----- Task material -----
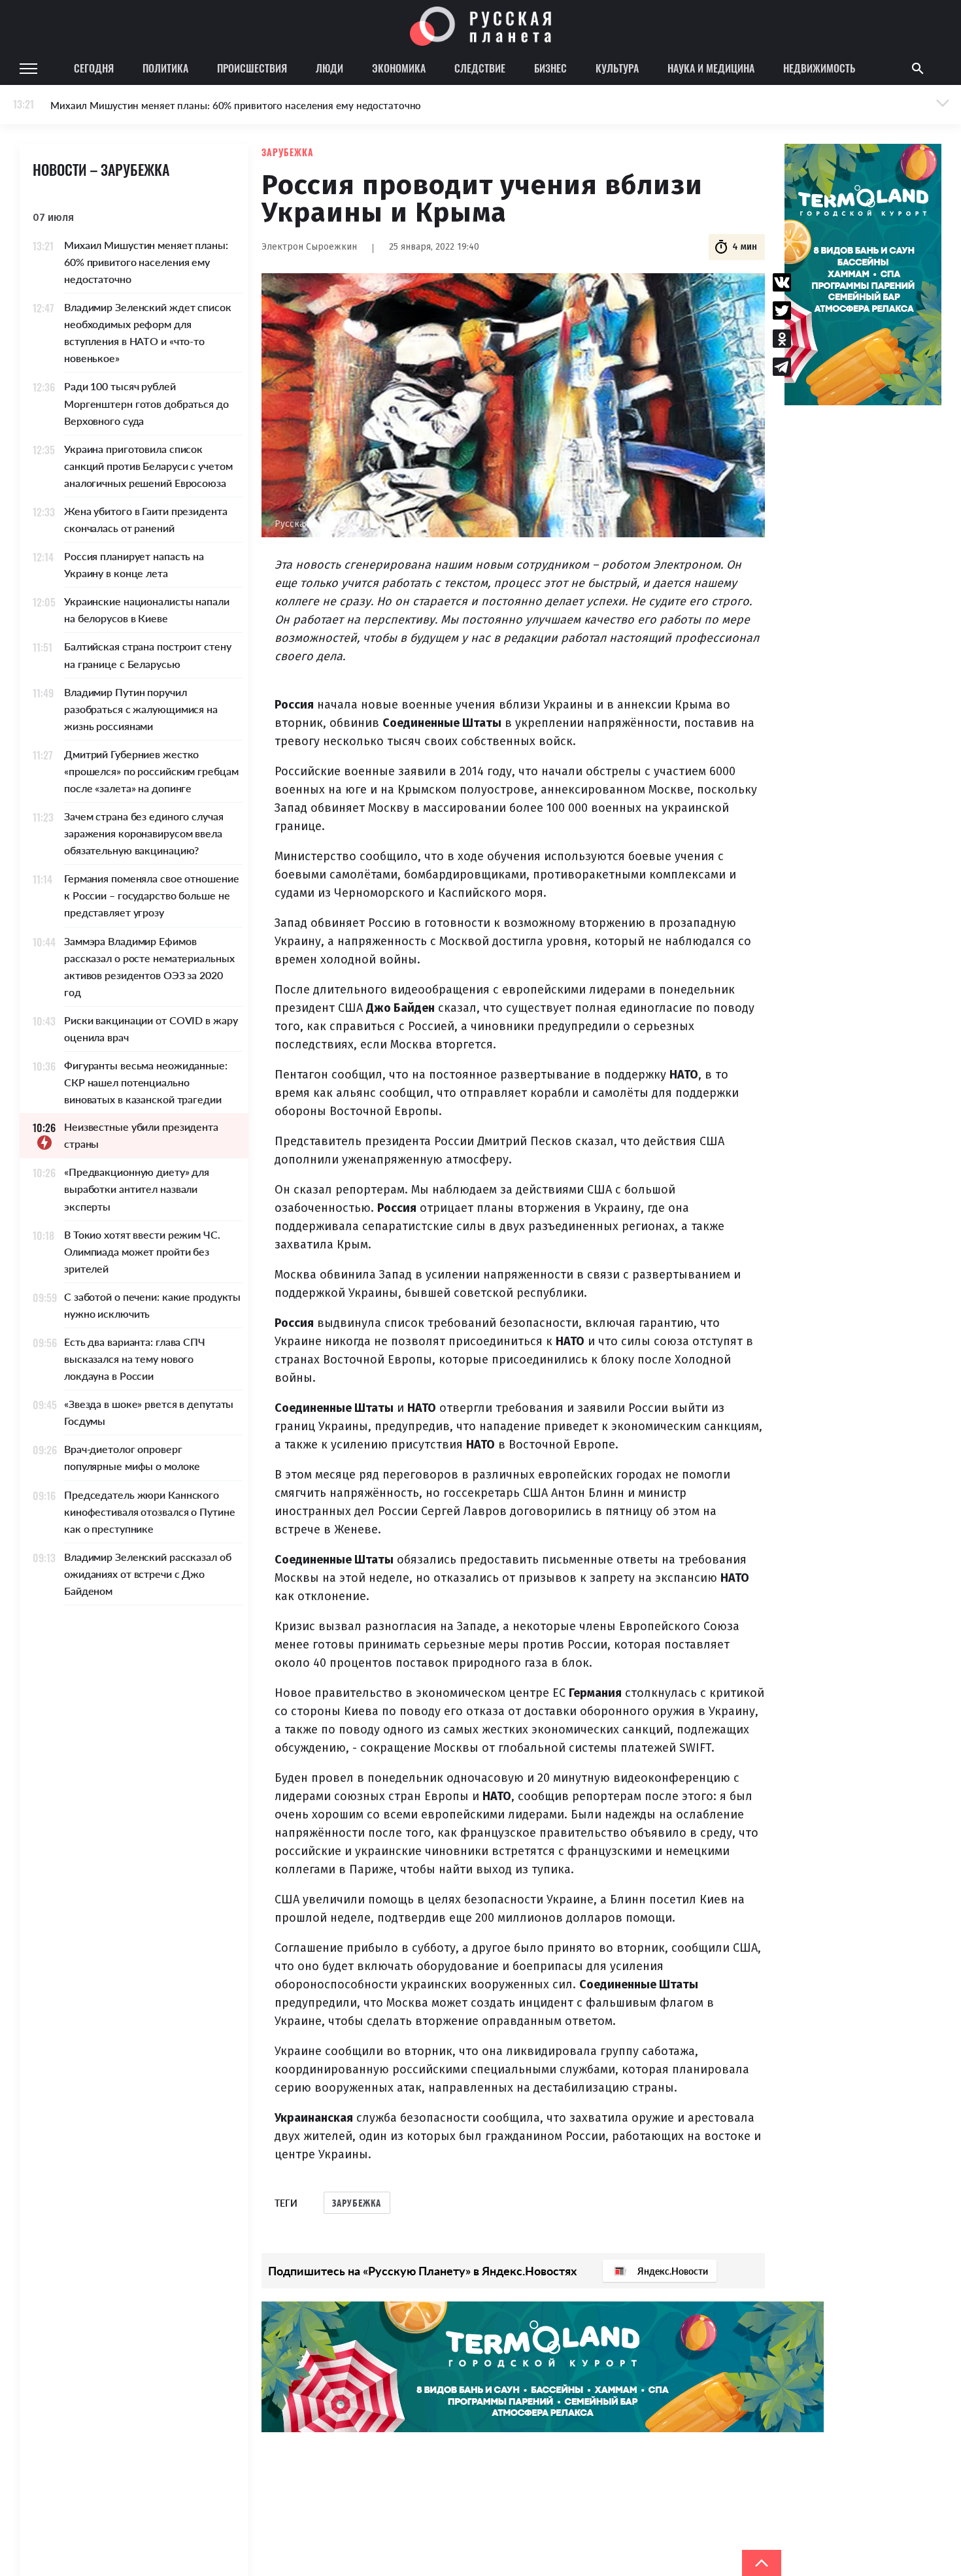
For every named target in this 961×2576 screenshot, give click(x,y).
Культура (617, 68)
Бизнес (550, 68)
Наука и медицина (710, 68)
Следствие (479, 68)
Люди (329, 68)
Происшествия (252, 68)
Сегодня (94, 68)
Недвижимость (819, 68)
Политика (165, 68)
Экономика (399, 68)
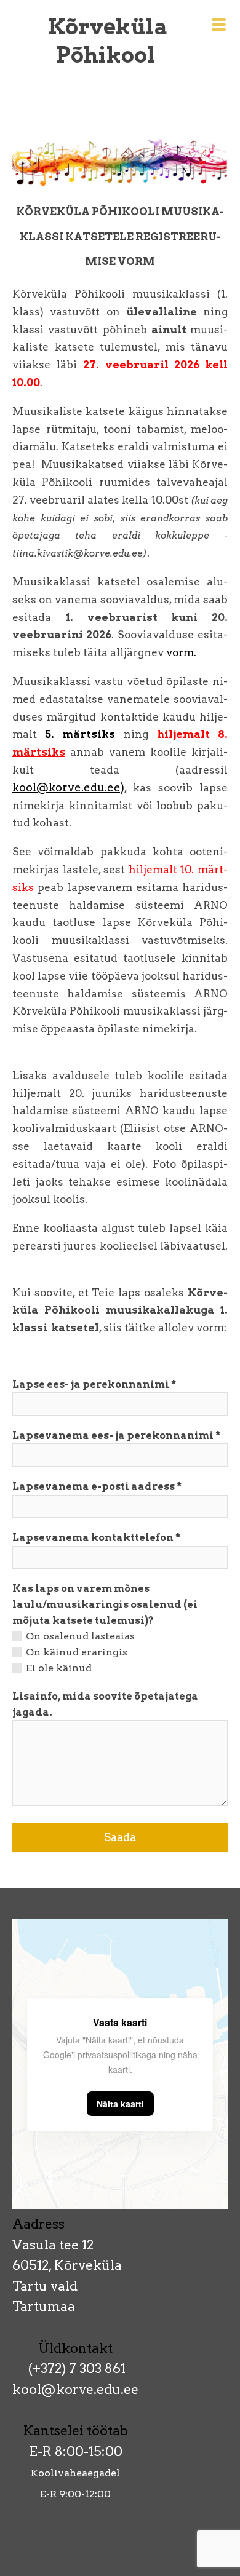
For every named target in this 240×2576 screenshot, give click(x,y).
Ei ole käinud (59, 1668)
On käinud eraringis (76, 1652)
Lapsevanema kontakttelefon (93, 1538)
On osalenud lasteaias (80, 1636)
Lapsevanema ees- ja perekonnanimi (113, 1435)
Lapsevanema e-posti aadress (93, 1486)
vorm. (181, 652)
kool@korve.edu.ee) (68, 787)
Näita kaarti (120, 2104)
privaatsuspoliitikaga (117, 2054)
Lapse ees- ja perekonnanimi (90, 1384)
-----
◆ **Task requirements**: Copy the records exactly as they appear, excluding images.

◆ **Task answer**:
For every named target in this 961×2576 screenshot, give click(x,y).
Культура (617, 68)
Бизнес (550, 68)
Наука и медицина (710, 68)
Следствие (479, 68)
Люди (329, 68)
Происшествия (252, 68)
Сегодня (94, 68)
Недвижимость (819, 68)
Политика (165, 68)
Экономика (399, 68)
For every named target in this 240×2576 screenshot, give click(x,y).
Ei ole käinud (59, 1668)
On käinud eraringis (76, 1652)
Lapsevanema kontakttelefon (93, 1538)
On osalenud lasteaias (80, 1636)
Lapsevanema ees- ja perekonnanimi (113, 1435)
Lapsevanema e-posti aadress (93, 1486)
vorm. (181, 652)
kool@korve.edu.ee) (68, 787)
Näita kaarti (120, 2104)
privaatsuspoliitikaga (117, 2054)
Lapse ees- ja perekonnanimi (90, 1384)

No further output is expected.